━━ Excerpt ━━

# Eagle economic cruise control



## 113044 (Jun 6, 2008)

I Thought I'd let you all know about my recent purchase of a Conrad Anderson throttle lock from; http://conrad-anderson.co.uk/cruisecontrols/eagleeconomic-throttlelock.htm

It's not a full cruise control in the accepted sense but is a lock that will hold the throttle in a steady position and allow you to rest that right leg when burning up the motorway. The unit is switched on by pressing a lever when the required speed is achieved and then switching off by hitting the red button or by just touching the brake pedal.

My cheque went off on Tuesday this week and I got the unit on Thursday, an excellent service,, and at £52.95 including postage,,,,, a reasonable price.

This morning I set to and after a bit of chin scratching to find the best position I got it all fitted and working in just over half and hour and am well pleased with the result. Apart from fitting the control box and the cable to the throttle lever, I had to connect one electrical wire to earth and another to the brake light switch with a scotch-block

Here are a couple of pics of my 1990 Peugeot 2.5D non turbo;

The cable outer was fitted through a hole I drilled into the existing cable bracket and the inner cable looped around the existing return spring on the throttle lever. Enough bits and pieces were supplied to enable easy fitting to a variety of engines










I mounted the control box to the side of my reversing camera bracket










Now I've had a cup of tea all that remains for me to do is cable-tie up the wires and look forward to some less stressful cruising


----------



## johng1974 (Jan 17, 2007)

Great Boyo, many thanks 

going to get one straight away for my Derv


----------



## hilldweller (Mar 8, 2008)

boyo1414 said:


> Now I've had a cup of tea all that remains for me to do is cable-tie up the wires and look forward to some less stressful cruising


Maybe :-(

I saw that web site and decided it can't work.

Reason ?

First hill, up or down and it all goes pear shaped.

Fine in Holland. Fine in Belgium had they not decided to ban cruise controls.

Down hill you in most danger if you set it at 60 on the flat, next thing you know is the dreaded double flash bill.

Take care.


----------



## 113044 (Jun 6, 2008)

hilldweller said:


> boyo1414 said:
> 
> 
> > Now I've had a cup of tea all that remains for me to do is cable-tie up the wires and look forward to some less stressful cruising
> ...


Like so many things it has to be used intelligently and with care,,,, so when you are going up a hill or need to overtake (chance would be a fine thing) use the accelerator pedal as normal and then take your foot off the pedal to return to the pre-set throttle opening,,

If you are going too fast then switch the thing off by pressing the red button or by pressing the brake pedal.

━━━

* [Goals]:
#1 According to the cruise control thread, what was the price of the throttle lock including postage?
#2 List every username that appears as a post header in the cruise control thread.
#3 Pick up the cruise control thread from the point where it stops.

━━ Information shown ━━

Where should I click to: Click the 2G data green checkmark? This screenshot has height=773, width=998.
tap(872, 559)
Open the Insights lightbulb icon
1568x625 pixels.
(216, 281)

━━━

* [Results for the exercise]:
#1 £52.95

#2 113044, johng1974, hilldweller

#3
This is a reasonably priced throttle lock,,,,,, not an auto-drive system that allows you to nip into the back to brew up.

You the driver are in control of the vehicle,, so control it!!


----------



## johng1974 (Jan 17, 2007)

It wil do fine for some of the long journeys I seem to make.. just to give me a break in the car for a while...


----------



## trackerman (Aug 16, 2005)

One observation that has to be made is that this unit is not suitable for the modern vehicles with "fly by wire" throttle control - i.e it is only suitable for pre "face-lift" Peugeot/Fiat models.

I purchased a unit for my "old" Autocruise Starfire, but did not get round to fitting it before changing in 2004 for a new Autotrail Tracker EKS, for which it was not suitable. It has been sitting on the shelf in my garage ever since, so if anyone is interested in purchasing it please PM me - this particular unit is for a Peugeot Boxer.

Stuart


----------



## johng1974 (Jan 17, 2007)

could well be trackerman..

can you send me some details, pics?

pm me?
John


----------



## 113044 (Jun 6, 2008)

It should be possible to fit the cable to the throttle pedal itself,,,,, I think,,,, 
Have a chat with the supplier


----------



## takeaflight (May 9, 2005)

I had one of these on my first M/H for money a great bit of kit.


----------



## hilldweller (Mar 8, 2008)

boyo1414 said:


> This is a reasonably priced throttle lock,,,,,, not an auto-drive system that allows you to nip into the back to brew up.!


Dirt cheap in fact.

Did you read of the Yank who got millions in damages because he set the cruise control and *did* go and make a cup of tea, he got quite a long way before the accident. His lawyers argued that it said "cruise control" so why shouldn't he expect to go make a cup of tea.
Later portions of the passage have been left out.